Cette fin de semaine est celle des dernières statistiques relatives à la couverture de la population française en 4G. Orange et Bouygues Telecom se disputent toujours la première marche du podium quand SFR annonce une nette amélioration de ses performances en la matière.

4G

Il y a un peu plus d’une semaine, Bouygues Telecom reprenait la bataille des chiffres que les opérateurs hexagonaux adorent se livrer. C’est évidemment sur le terrain de la 4G, gage de qualité et d’avant-gardisme, que se déroule l’action. Chez Bouygues, qui publie ses chiffres sur son site, on annonce 71 % de la population couverte, soit 2786 villes couvertes au 18 novembre. L’opérateur se targuait alors d’être « le plus grand réseau avec 45 millions de personnes couvertes ». On constatera, en corrélation avec les derniers chiffres publiés par l’ARCEP tout début novembre, que la croissance du réseau 4G du troisième opérateur hexagonal est minime depuis l’été dernier : il oscillait entre 69 et 70 % de la population couverte début octobre.

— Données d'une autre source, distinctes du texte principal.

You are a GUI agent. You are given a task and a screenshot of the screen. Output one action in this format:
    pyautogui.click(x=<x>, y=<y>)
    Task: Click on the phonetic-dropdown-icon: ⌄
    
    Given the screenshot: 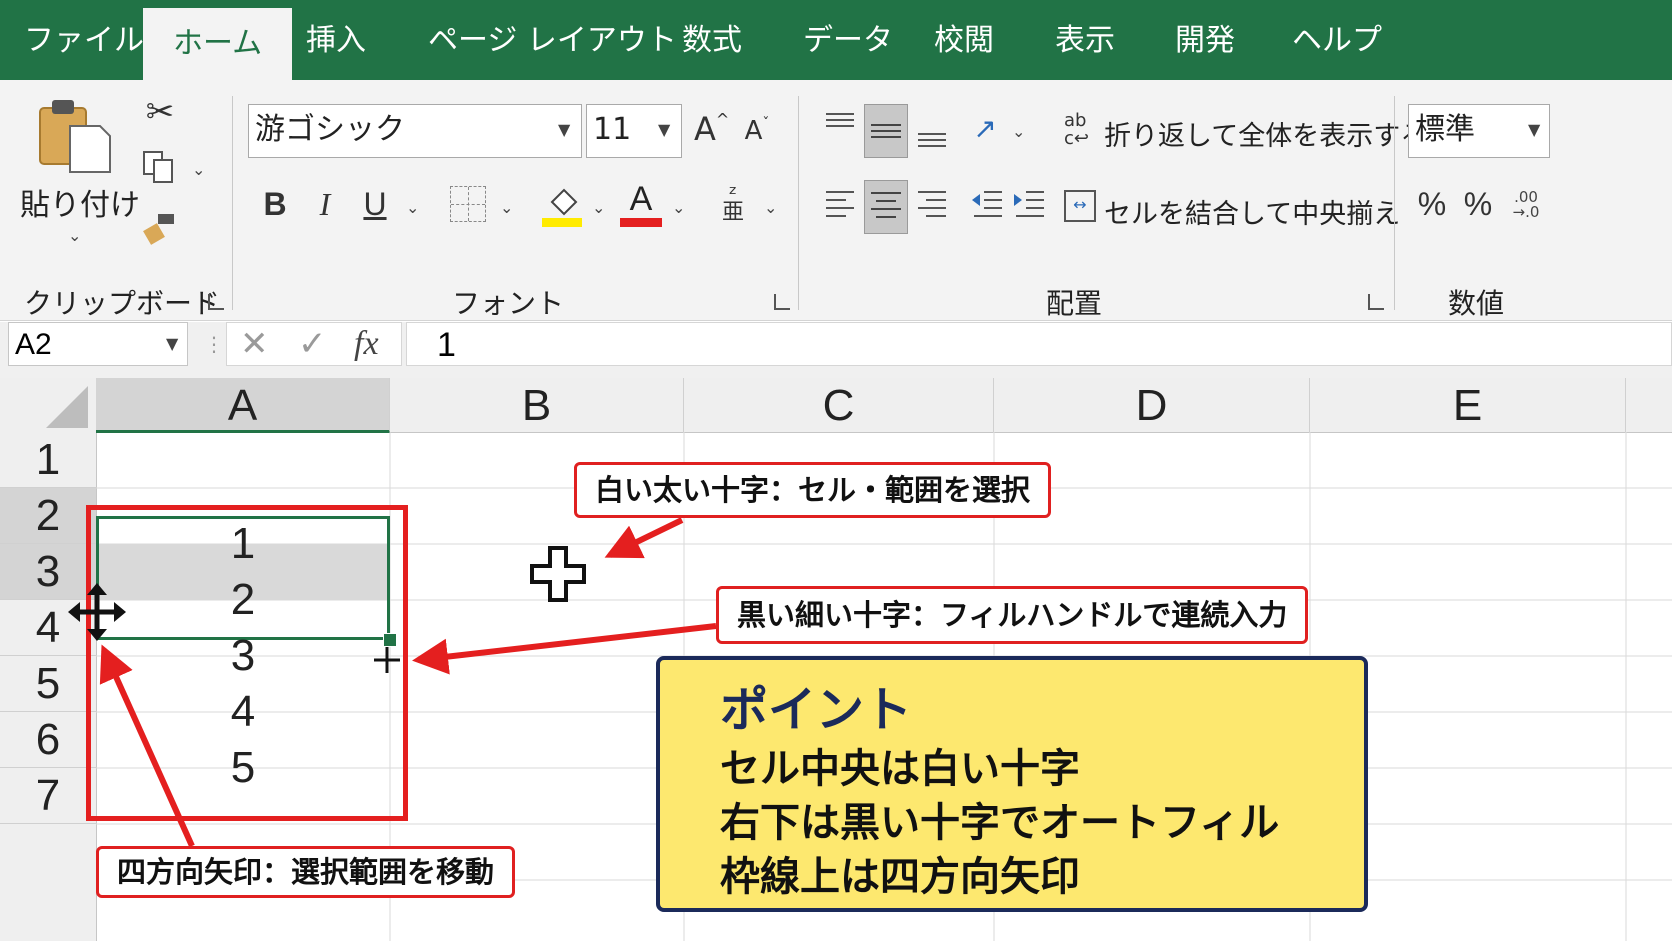 What is the action you would take?
    pyautogui.click(x=770, y=208)
    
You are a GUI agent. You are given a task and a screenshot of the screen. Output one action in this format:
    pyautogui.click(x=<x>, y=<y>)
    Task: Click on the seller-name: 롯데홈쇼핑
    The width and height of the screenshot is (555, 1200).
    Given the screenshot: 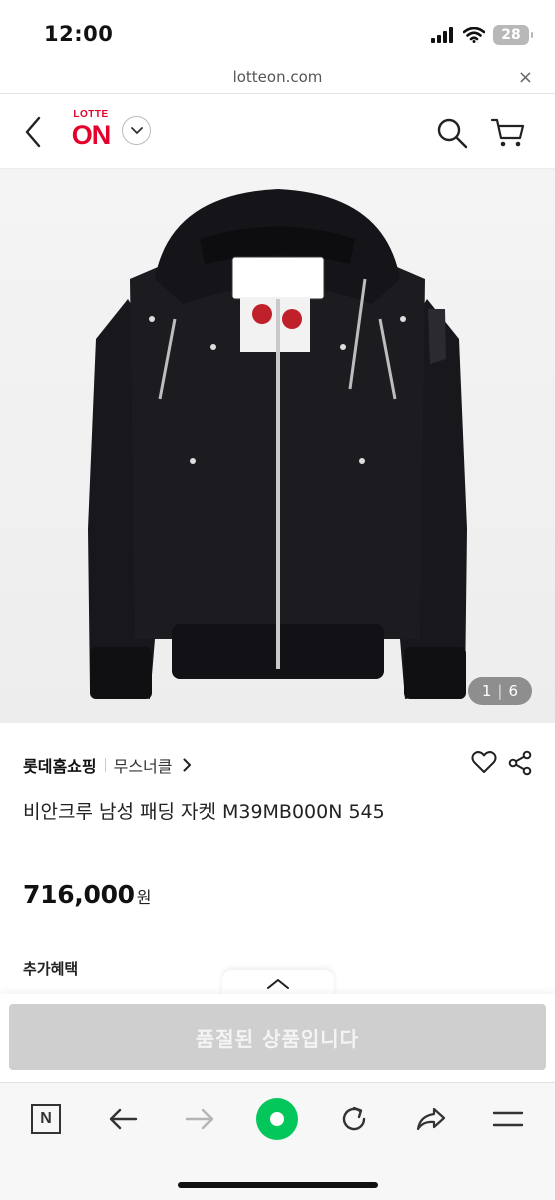 What is the action you would take?
    pyautogui.click(x=60, y=765)
    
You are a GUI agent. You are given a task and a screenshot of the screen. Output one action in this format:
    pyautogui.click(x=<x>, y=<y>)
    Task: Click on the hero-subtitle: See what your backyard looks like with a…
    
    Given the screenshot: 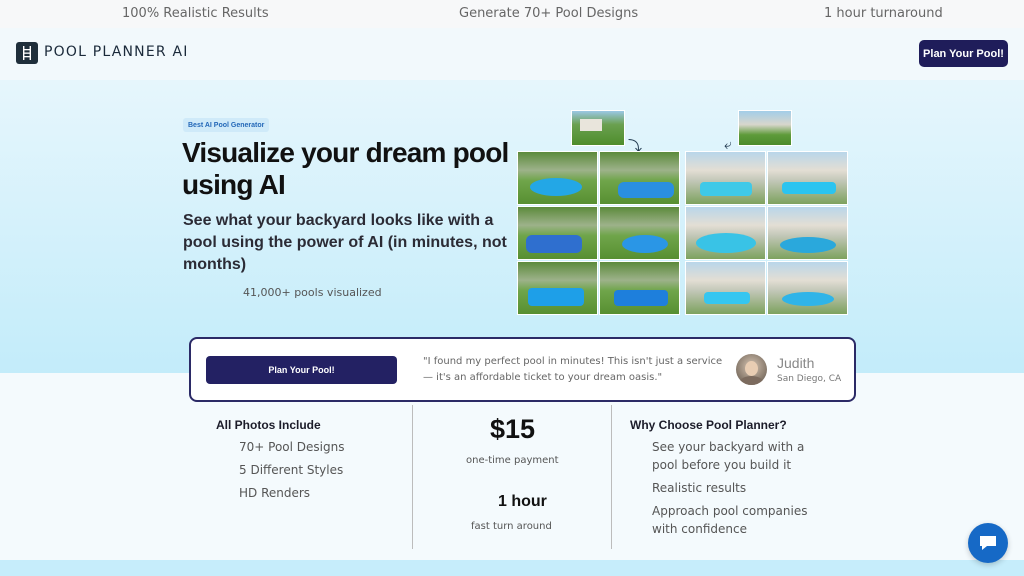 What is the action you would take?
    pyautogui.click(x=345, y=242)
    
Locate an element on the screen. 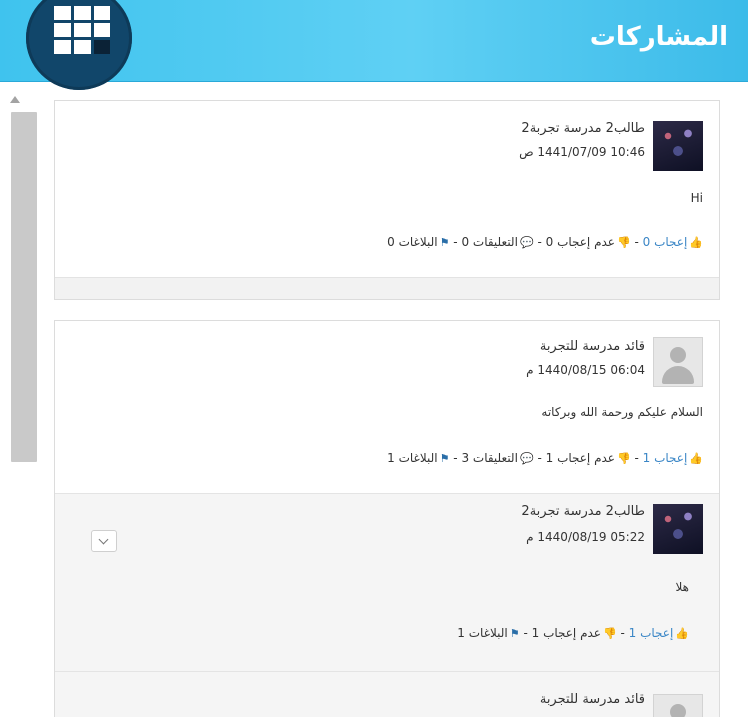 Image resolution: width=748 pixels, height=717 pixels. reply-actions: 👍إعجاب 1 - 👎عدم إعجاب 1 - ⚑البلاغات 1 is located at coordinates (573, 633).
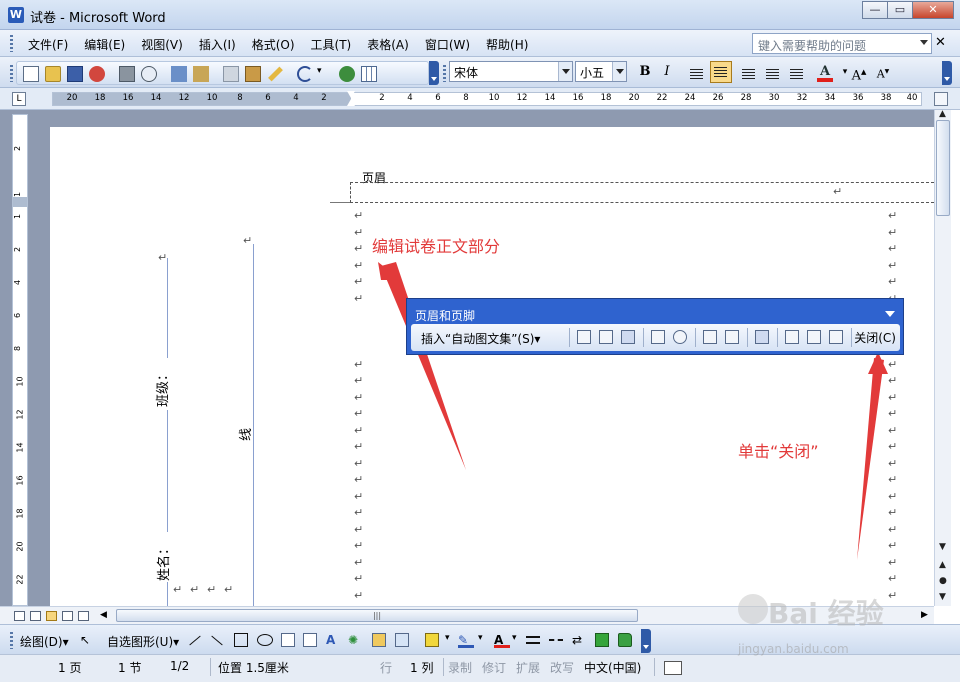 This screenshot has height=682, width=960. Describe the element at coordinates (466, 640) in the screenshot. I see `line-color-icon: ✎` at that location.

Orange, au coude à coude avec Bouygues il y a quelques semaines, s’est empressé – ou presque, puisqu’il a attendu dix jours pour dégainer son arme – de répondre à son concurrent. Et on ne parle pas de plusieurs points de différence, mais bien de 1 point d’écart.Orange revendique ainsi 72 % de la population couverte en 4G, mais aussi 80 % en H+ et 98,9 % en 3G.

Quant à SFR, que l’ARCEP avait sommé de revoir des chiffres un peu trop optimiste à la rentrée, il s’exprime par le biais de son nouveau propriétaire, Numericable. Eric Denoyer, le directeur général d’Altice-Numericable, indiquait ainsi au Figaro hier que « le cap des 50 % de la population ayant accès à notre réseau 4G a été franchi ce jeudi, et nous visons 70 % avant la fin 2015 ». Pendant ce temps, les deux leaders du marché auront toutefois le temps d’accroître leur avance sur le Carré Rouge.

Free Mobile ferme la marche avec des chiffres un peu moins précis. Alors que son site n’a pas été mis à jour depuis le mois d’août, Xiavier Niel a ainsi précisé au micro de BFM, il y a quelques semaines, que son réseau mobile couvrirait 50 % de la population d’ici la fin de l’année. Avec des ex-aequo en tête comme en queue de peloton, le monde des télécoms français semble parti pour multiplier les bousculades, et risque de recommencer de plus belle l’an prochain, à l’heure de la démocratisation de la 4G+. Chacun a commencé à couvrir quelques villes et Free mobile, bon dernier en la matière, s’est d’ailleurs lancé cette semaine dans de premiers tests menés en Haute-Normandie.